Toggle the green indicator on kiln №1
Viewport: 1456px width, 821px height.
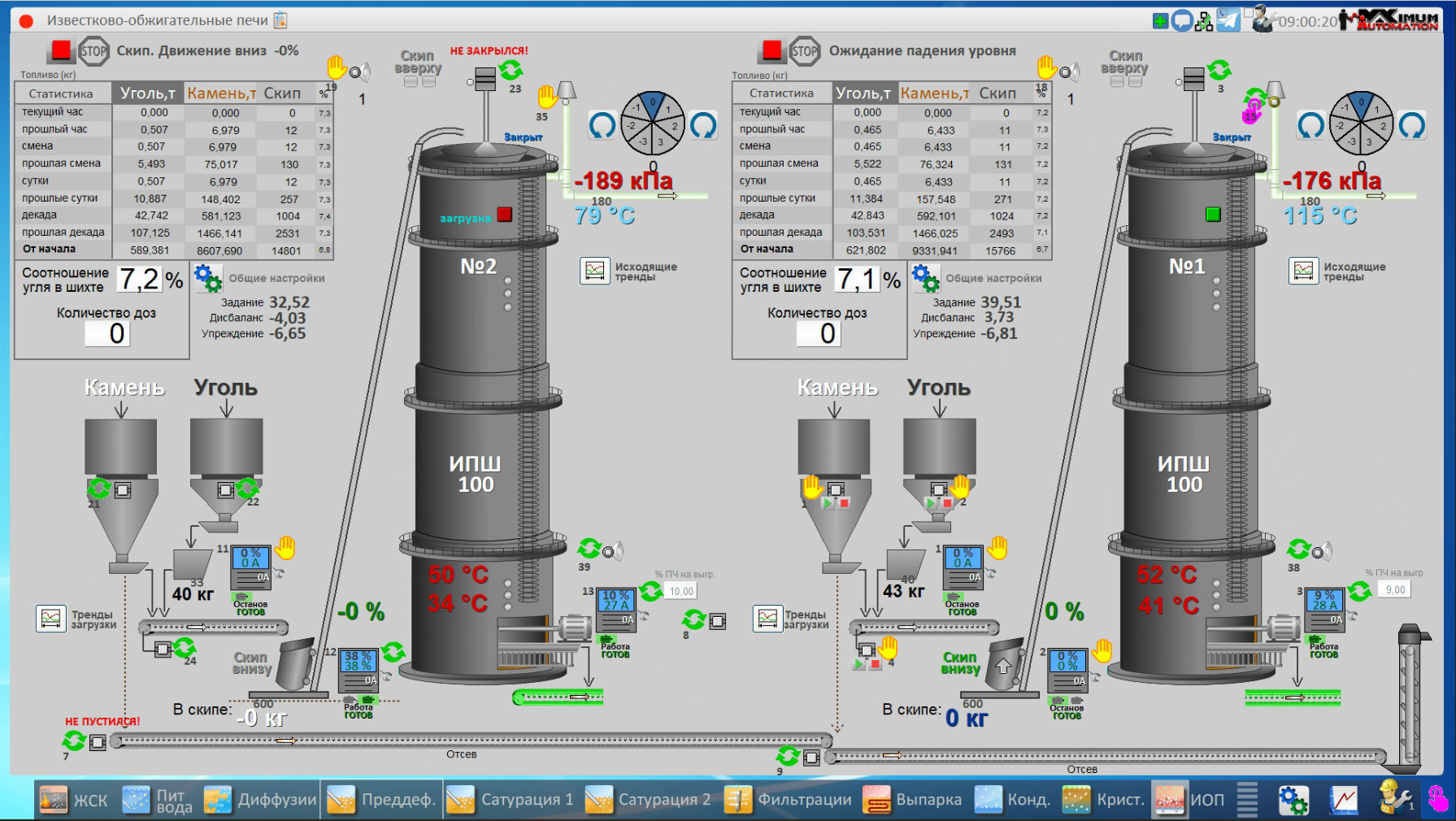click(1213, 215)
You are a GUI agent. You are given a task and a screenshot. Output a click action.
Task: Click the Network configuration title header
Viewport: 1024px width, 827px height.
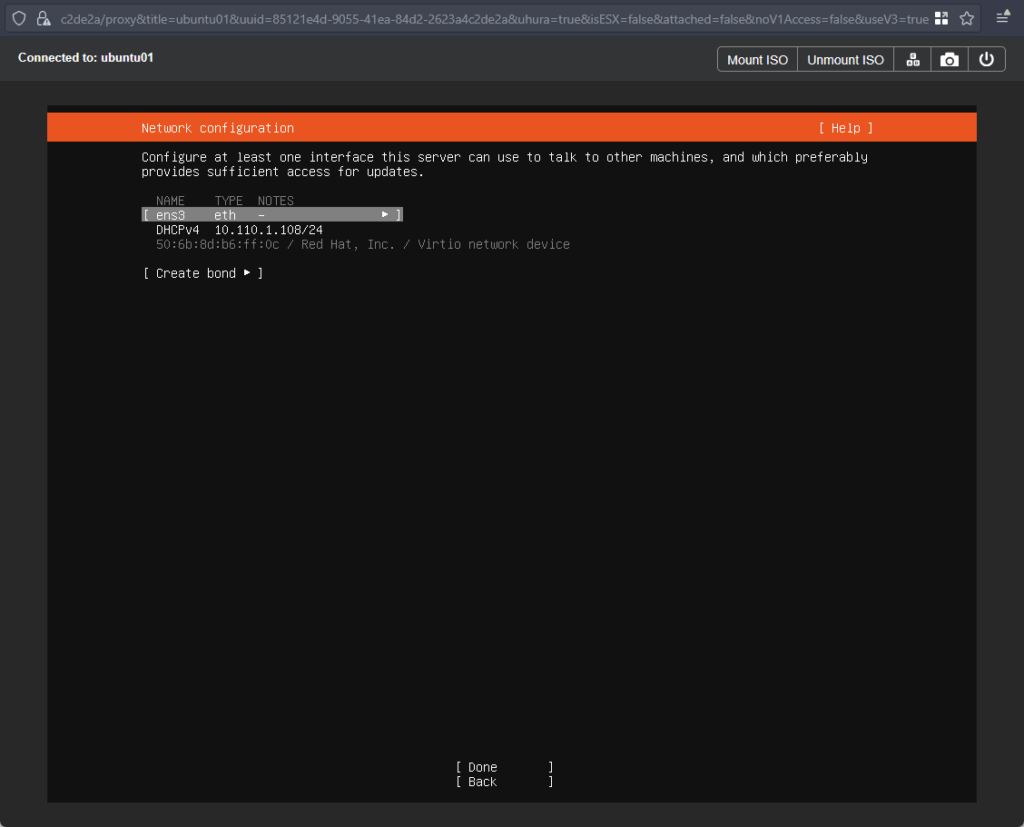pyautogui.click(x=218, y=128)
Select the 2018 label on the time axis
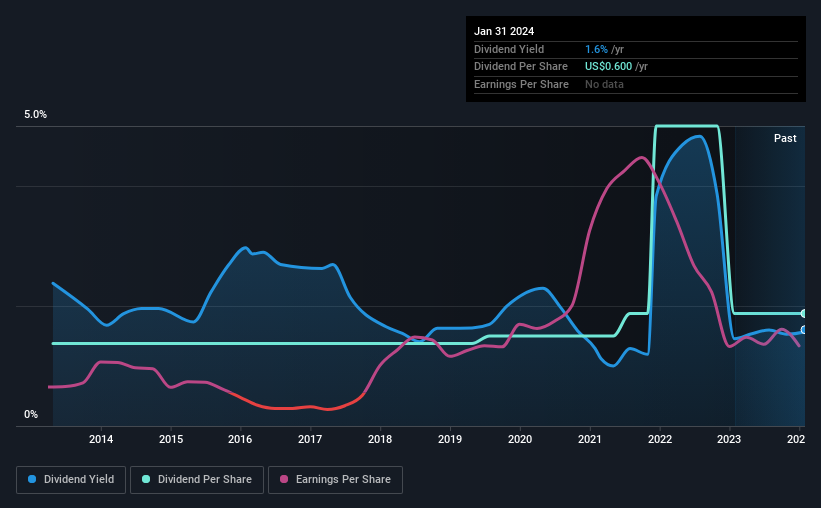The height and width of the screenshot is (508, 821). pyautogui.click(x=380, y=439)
...
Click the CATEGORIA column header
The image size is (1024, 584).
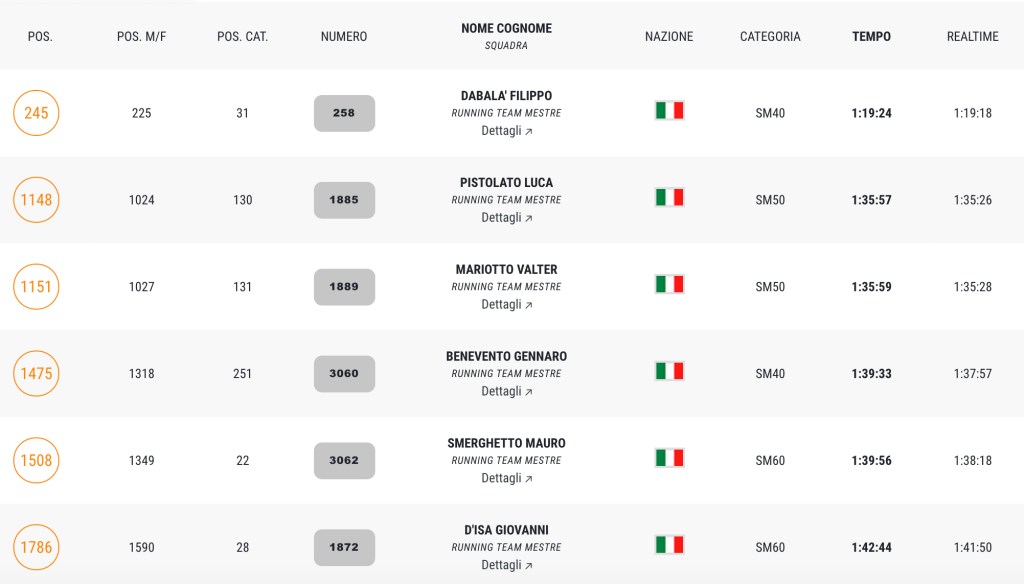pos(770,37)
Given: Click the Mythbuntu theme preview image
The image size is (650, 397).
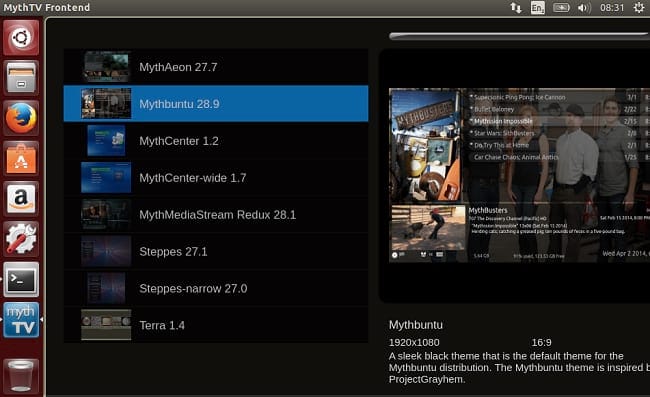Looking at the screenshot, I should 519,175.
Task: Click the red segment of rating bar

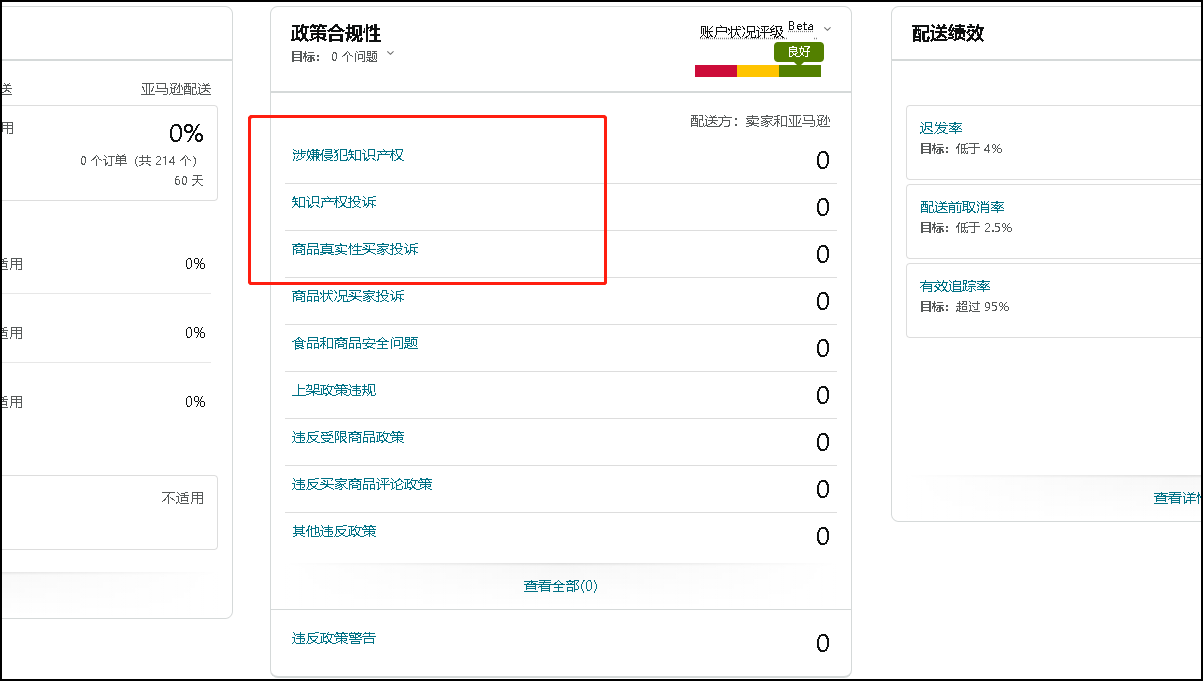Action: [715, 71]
==
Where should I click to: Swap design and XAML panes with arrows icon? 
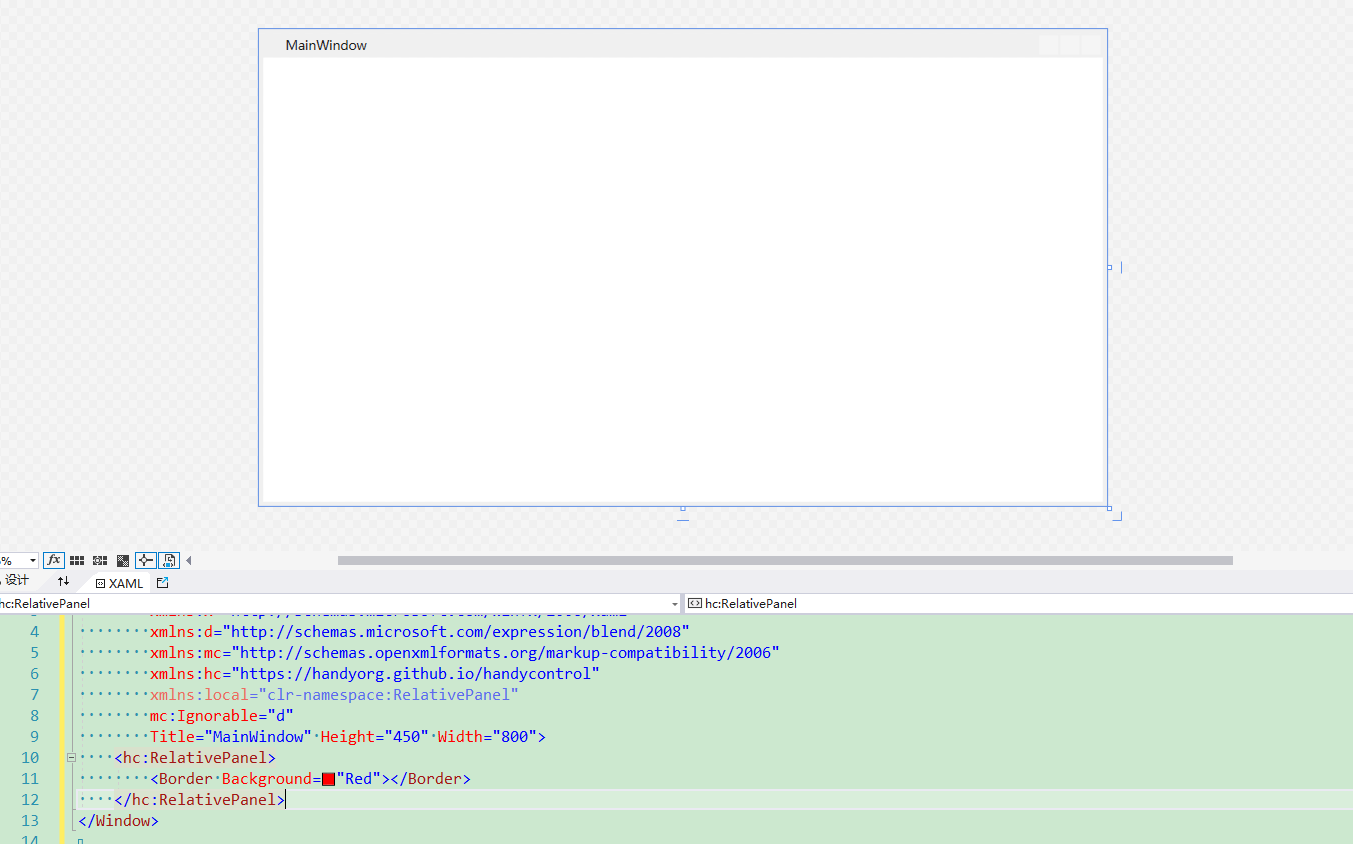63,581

▸ WHAT YOU SHOULD DO: Change "time axis" to "horizontal axis" in everything from the line containing "You are a GUI" down to the line containing "The height and", keeping every other word the same. Give back only those lines, without the pictures.

▸ OUTPUT FOR THIS TASK:
You are a GUI agent. You are given a task and a screenshot. Output a click action.
Task: Click the Network configuration title header
Viewport: 1024px width, 827px height.
pyautogui.click(x=218, y=128)
Select the 2018 label on the horizontal axis
The height and width of the screenshot is (508, 821). pyautogui.click(x=380, y=439)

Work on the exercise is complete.